## RECORDS SUPPLIED
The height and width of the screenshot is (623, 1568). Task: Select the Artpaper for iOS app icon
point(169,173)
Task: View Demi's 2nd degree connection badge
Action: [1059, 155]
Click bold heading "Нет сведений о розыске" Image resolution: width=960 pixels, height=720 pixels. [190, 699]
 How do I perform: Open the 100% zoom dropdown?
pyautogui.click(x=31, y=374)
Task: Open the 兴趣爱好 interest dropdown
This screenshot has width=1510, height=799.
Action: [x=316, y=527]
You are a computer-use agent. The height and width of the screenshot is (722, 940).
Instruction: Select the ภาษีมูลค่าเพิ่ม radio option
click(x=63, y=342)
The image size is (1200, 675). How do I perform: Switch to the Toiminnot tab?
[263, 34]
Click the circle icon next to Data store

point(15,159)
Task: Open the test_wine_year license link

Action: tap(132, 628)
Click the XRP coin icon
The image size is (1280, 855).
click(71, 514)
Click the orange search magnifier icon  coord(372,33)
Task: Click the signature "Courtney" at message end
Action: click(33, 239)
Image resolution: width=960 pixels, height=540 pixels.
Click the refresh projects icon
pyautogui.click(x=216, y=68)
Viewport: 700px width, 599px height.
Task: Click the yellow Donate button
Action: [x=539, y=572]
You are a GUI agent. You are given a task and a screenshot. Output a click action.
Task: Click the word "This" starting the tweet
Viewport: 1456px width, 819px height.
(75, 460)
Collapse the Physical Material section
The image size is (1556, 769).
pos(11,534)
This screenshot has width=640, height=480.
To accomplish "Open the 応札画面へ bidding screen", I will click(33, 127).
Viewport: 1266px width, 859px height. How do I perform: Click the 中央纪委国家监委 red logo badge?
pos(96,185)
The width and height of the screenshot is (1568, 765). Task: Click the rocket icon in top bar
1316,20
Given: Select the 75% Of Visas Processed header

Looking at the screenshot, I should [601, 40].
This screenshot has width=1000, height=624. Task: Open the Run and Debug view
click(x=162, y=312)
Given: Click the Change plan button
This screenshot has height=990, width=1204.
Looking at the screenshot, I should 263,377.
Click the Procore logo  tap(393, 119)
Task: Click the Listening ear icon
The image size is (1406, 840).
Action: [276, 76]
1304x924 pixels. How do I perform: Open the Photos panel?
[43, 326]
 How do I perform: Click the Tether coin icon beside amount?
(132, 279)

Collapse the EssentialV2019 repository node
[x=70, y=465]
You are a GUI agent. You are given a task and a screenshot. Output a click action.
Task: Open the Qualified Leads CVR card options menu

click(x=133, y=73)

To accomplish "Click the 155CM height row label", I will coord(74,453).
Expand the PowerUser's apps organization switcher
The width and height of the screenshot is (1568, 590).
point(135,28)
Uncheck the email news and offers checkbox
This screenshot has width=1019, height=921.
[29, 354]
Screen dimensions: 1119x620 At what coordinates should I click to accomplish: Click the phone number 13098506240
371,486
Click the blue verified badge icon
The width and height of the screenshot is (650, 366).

## PROBLEM REQUIREMENTS
Copy out the material above in its entirety, exactly.

## TASK OUTPUT
The height and width of the screenshot is (623, 1568). Task: Select the Artpaper for iOS app icon
point(169,173)
Task: View Demi's 2nd degree connection badge
Action: [1059, 155]
Click bold heading "Нет сведений о розыске" Image resolution: width=960 pixels, height=720 pixels. [190, 699]
 How do I perform: Open the 100% zoom dropdown?
pyautogui.click(x=31, y=374)
Task: Open the 兴趣爱好 interest dropdown
This screenshot has width=1510, height=799.
Action: [x=316, y=527]
You are a computer-use agent. The height and width of the screenshot is (722, 940).
Instruction: Select the ภาษีมูลค่าเพิ่ม radio option
click(x=63, y=342)
The image size is (1200, 675). How do I perform: Switch to the Toiminnot tab?
[263, 34]
Click the circle icon next to Data store

point(15,159)
Task: Open the test_wine_year license link

Action: tap(132, 628)
Click the XRP coin icon
The image size is (1280, 855).
click(71, 514)
Click the orange search magnifier icon  coord(372,33)
Task: Click the signature "Courtney" at message end
Action: click(33, 239)
Image resolution: width=960 pixels, height=540 pixels.
Click the refresh projects icon
pyautogui.click(x=216, y=68)
Viewport: 700px width, 599px height.
Task: Click the yellow Donate button
Action: [x=539, y=572]
You are a GUI agent. You are given a task and a screenshot. Output a click action.
Task: Click the word "This" starting the tweet
Viewport: 1456px width, 819px height.
(75, 460)
Collapse the Physical Material section
The image size is (1556, 769).
pos(11,534)
This screenshot has width=640, height=480.
To accomplish "Open the 応札画面へ bidding screen", I will click(33, 127).
Viewport: 1266px width, 859px height. How do I perform: Click the 中央纪委国家监委 red logo badge?
pos(96,185)
The width and height of the screenshot is (1568, 765). Task: Click the rocket icon in top bar
1316,20
Given: Select the 75% Of Visas Processed header

Looking at the screenshot, I should [601, 40].
This screenshot has width=1000, height=624. Task: Open the Run and Debug view
click(x=162, y=312)
Given: Click the Change plan button
This screenshot has height=990, width=1204.
Looking at the screenshot, I should 263,377.
Click the Procore logo  tap(393, 119)
Task: Click the Listening ear icon
The image size is (1406, 840).
Action: [276, 76]
1304x924 pixels. How do I perform: Open the Photos panel?
[43, 326]
 How do I perform: Click the Tether coin icon beside amount?
(132, 279)

Collapse the EssentialV2019 repository node
[x=70, y=465]
You are a GUI agent. You are given a task and a screenshot. Output a click action.
Task: Open the Qualified Leads CVR card options menu

click(x=133, y=73)

To accomplish "Click the 155CM height row label", I will coord(74,453).
Expand the PowerUser's apps organization switcher
The width and height of the screenshot is (1568, 590).
point(135,28)
Uncheck the email news and offers checkbox
This screenshot has width=1019, height=921.
[29, 354]
Screen dimensions: 1119x620 At what coordinates should I click to accomplish: Click the phone number 13098506240
371,486
Click the blue verified badge icon
The width and height of the screenshot is (650, 366).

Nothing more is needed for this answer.